The electronic medical record was introduced with a view to effectively address medical charting and documentation issues and facilitate processes such as record retrieval, medical record organization and review. Though the electronic health record has improved the medical billing process and enhanced documentation, it has also brought with it a number of concerns. One of its main advantages is that the records are legible and so medical errors can be minimized. However, now certain inherent problems are surfacing that are a real concern for attorneys who need to work with their clients’ medical records.
- Risks associated with the electronic health record: The technology itself may have intrinsic errors. Consider the case of health systems where more than one EHR system may be implemented. It is vital that clinicians understand how the various programs interact and communicate with one another. Also, both hardware and software may need technical support, and have to be updated. The downtime that results from these can lead to errors in EHR entries. If a system update is occurring when a physician makes a documentation, or if an update is unable to upload because a clinician is using the system to review a file, problems can arise. When there are multiple systems in a hospital and one of these systems updates, it could cause an interruption in the communication between systems.
- Human errors: These comprise documentation errors made by physicians, nurses, and other care providers. Various fields in the electronic health record are filled by humans, and there is the issue of copy-pasting previously entered data. If the clinical staff or physician fails to enter a new diagnosis or medication change, and indulges in copy-paste, there could be serious issues. Mistakes could occur when checking boxes, deleting or saving EHR entries, entering dates and numbers, and so on. Other human errors include duplication of data and inconsistency in record-keeping.
- Difficulty locating data that may be buried deep in the chart: Attorneys who are untrained in EHR systems will find it difficult to wade through the voluminous records. The problem is clinical notes, such as nursing notes, may be entered in more than one part of the medical record.
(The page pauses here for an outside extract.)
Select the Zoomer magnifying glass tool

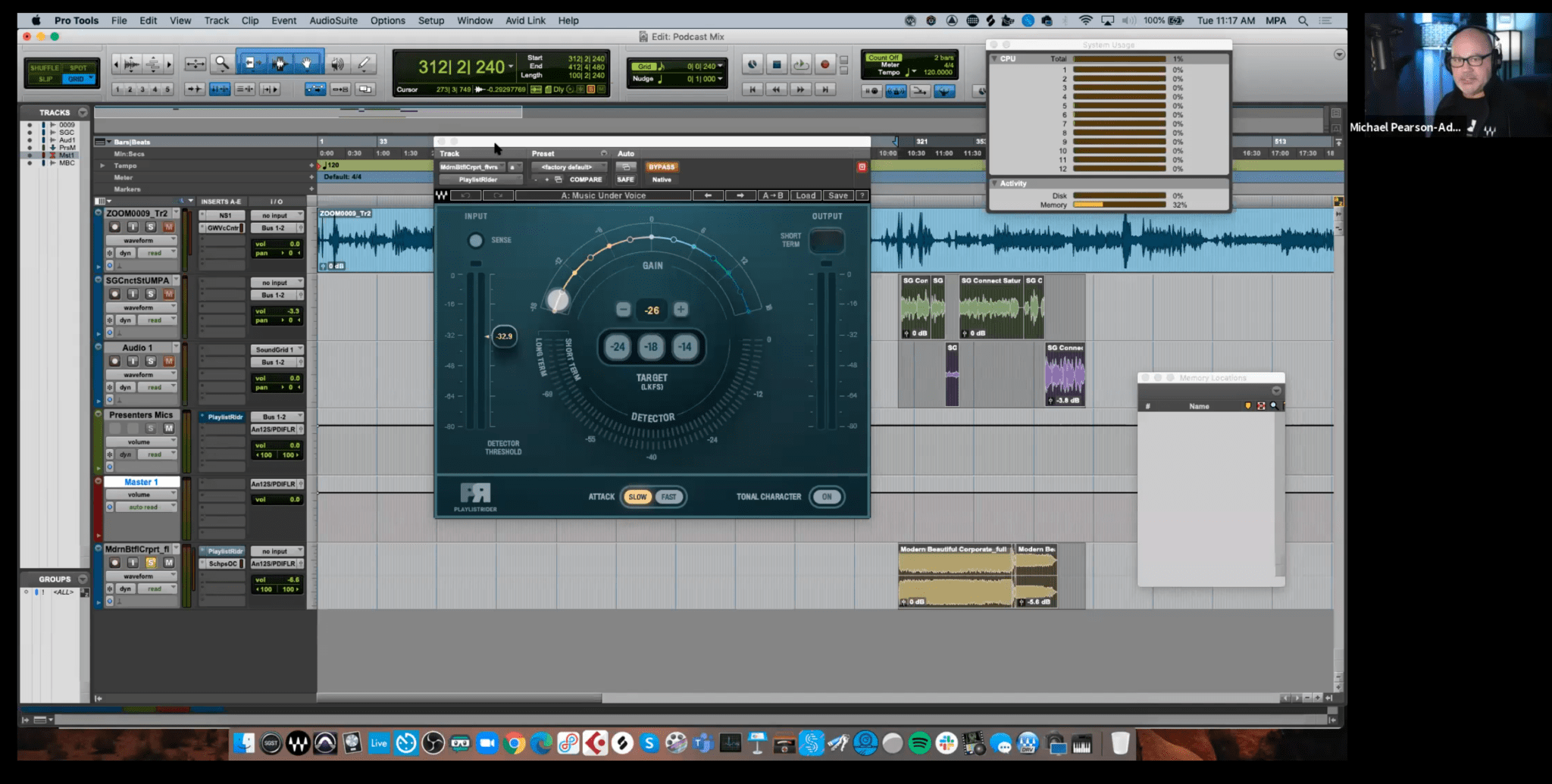pyautogui.click(x=221, y=64)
Typically, nurses may enter their notes into a flow chart, progress note or the MAR (Medication Administration Record).
- Duplicate entries: Physicians and other clinical staff may make duplicate entries, which could lead to challenges in identifying whether entries are absent, identifying missing documents and so on.
- Difficulty in organizing the records: This results from the medical records being printed in a haphazard order. It becomes difficult to organize the records in chronological format and ensure whether the chart is complete. There could be a lack of consistency as well that adds to the challenge.
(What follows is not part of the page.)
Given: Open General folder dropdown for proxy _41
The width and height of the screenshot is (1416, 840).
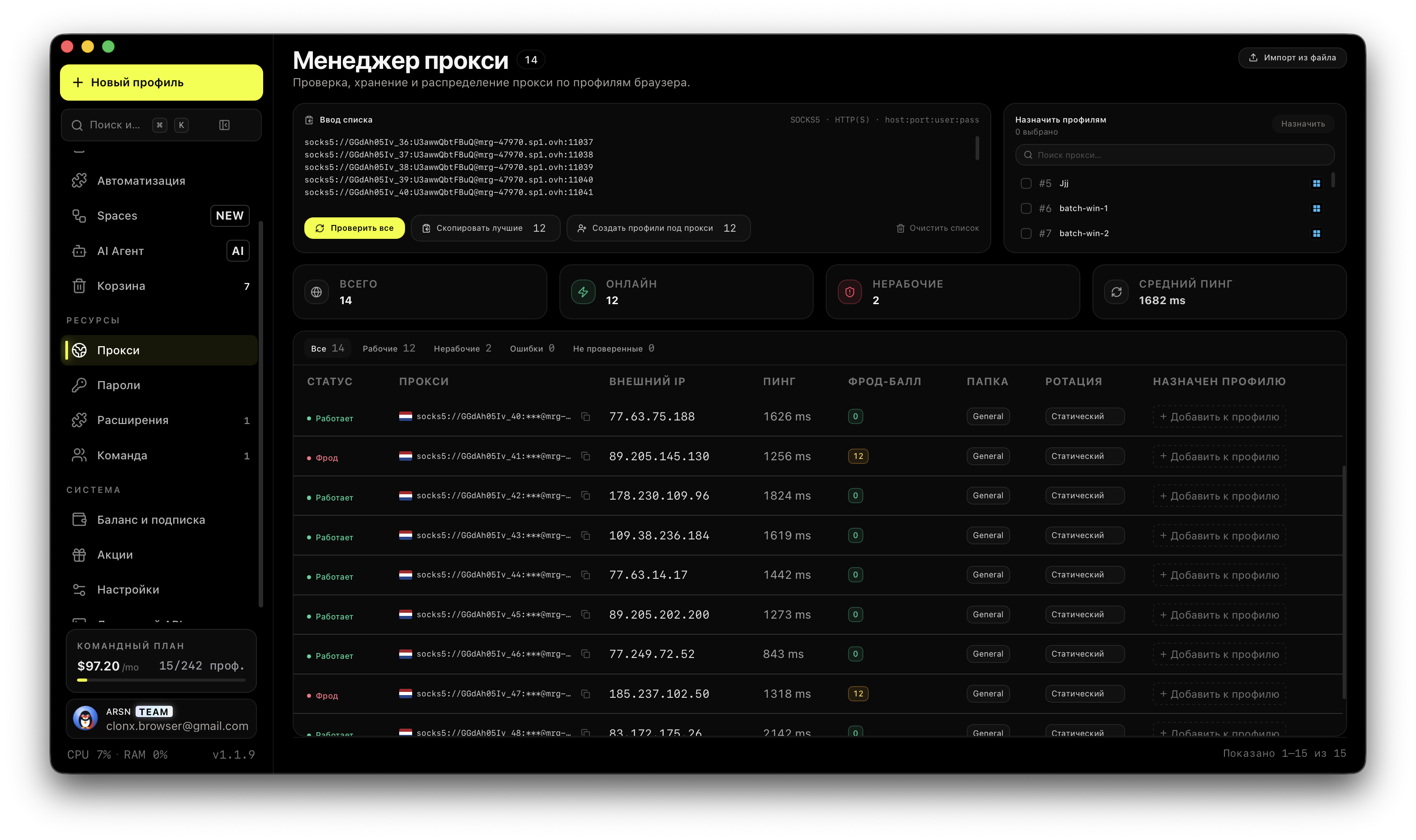Looking at the screenshot, I should pyautogui.click(x=987, y=456).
- Complexities posed by templates and checklists: These features of the electronic health record make it quite difficult for the attorney to determine whether a particular part of the body was actually examined, or whether the data was automatically entered due to the template.
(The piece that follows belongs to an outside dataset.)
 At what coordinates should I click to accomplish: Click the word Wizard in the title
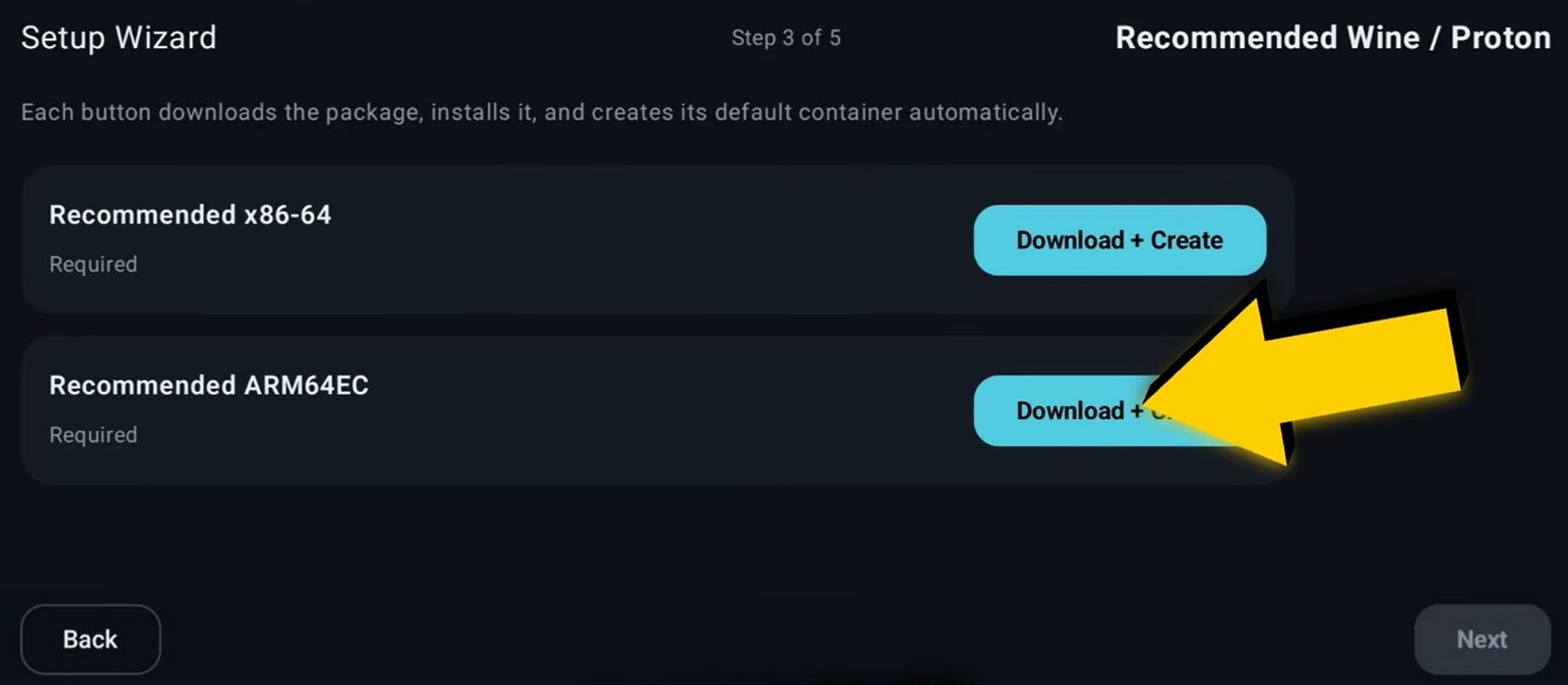click(x=166, y=37)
- Confusion regarding the programs that healthcare organizations use: Attorneys need to understand which programs are being used by a particular institution. EHR vendors offer distinctive programs that function differently. The same provider may be using different programs. EPIC, for example, has created programs for different areas of medicine such as cardiology, obstetrics, ortho, endoscopy, oncology and radiology. When placing a request, the attorney has to consider the specificity of the request as well, or records particular to a specific program.
- Understanding audit data: Audit data is relevant during the discovery process. Most electronic medical record programs allow downloading the audit data in Excel format. Attorneys should also request a copy of the data dictionary for the particular EHR system. This document contains the names of various events, modules, types, and descriptions which mostly appear only as acronyms or codes within the audit data. Sometimes, you may need the assistance of an IT expert to understand the data.
Attorneys involved in medical litigation and companies providing medical chart reviews for them understand that the evidence or data obtained from electronic medical records has limitations. Sometimes audit trail information may not be clear, as for example, regarding who reviewed a particular test result, and when. This is caused by multiple staff members logging into the system and leaving it open for other team members to use as required. This is typically done to lessen the need for each member to log on and off in a busy medical setting. Thus the electronic medical record can make the attorney’s job more intricate. While entrusting the medical record retrieval, organization, and review to a medical review company is a feasible option, it is best that attorneys take an effort to have a grip on the distinctive issues that EHRs create and understand how these can be effectively handled.